**WHAT IS REQUIRED**:
Show each line of the listing below that contains the string "coordinates". Treat uppercase and lowercase letters as different.

**LISTED ENTRIES**:
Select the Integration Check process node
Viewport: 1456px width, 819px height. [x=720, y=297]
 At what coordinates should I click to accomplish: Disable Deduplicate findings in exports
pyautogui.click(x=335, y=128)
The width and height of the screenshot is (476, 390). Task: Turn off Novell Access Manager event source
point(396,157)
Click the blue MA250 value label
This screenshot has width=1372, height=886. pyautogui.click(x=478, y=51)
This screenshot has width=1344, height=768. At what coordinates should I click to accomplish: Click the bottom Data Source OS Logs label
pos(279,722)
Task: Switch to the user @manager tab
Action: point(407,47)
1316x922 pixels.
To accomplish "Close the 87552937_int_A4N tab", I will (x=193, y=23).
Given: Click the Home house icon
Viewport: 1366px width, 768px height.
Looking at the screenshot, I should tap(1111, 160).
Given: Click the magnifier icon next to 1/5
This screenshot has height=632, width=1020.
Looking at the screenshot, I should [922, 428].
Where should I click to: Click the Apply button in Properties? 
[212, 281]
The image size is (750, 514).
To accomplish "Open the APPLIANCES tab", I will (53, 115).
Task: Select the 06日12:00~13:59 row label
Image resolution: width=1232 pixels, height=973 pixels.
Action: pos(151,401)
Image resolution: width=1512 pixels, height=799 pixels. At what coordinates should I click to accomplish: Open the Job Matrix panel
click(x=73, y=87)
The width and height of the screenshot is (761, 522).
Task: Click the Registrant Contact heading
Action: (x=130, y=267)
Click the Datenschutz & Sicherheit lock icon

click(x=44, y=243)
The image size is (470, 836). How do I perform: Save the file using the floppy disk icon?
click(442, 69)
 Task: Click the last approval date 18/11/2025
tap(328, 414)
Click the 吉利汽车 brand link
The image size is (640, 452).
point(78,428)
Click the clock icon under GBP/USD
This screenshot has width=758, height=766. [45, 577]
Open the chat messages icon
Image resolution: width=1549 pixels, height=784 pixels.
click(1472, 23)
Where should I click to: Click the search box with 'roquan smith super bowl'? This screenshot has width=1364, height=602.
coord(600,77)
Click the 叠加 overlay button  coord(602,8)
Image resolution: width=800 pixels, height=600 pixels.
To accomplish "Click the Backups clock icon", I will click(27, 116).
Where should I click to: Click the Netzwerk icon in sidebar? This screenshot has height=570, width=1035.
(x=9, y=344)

**EXERCISE RESULT**:
 At what coordinates should I click to accomplish: Disable Deduplicate findings in exports
This screenshot has width=1344, height=768. At what coordinates should I click to accomplish: Click the bottom Data Source OS Logs label
Image resolution: width=1512 pixels, height=799 pixels. At what coordinates should I click to accomplish: Open the Job Matrix panel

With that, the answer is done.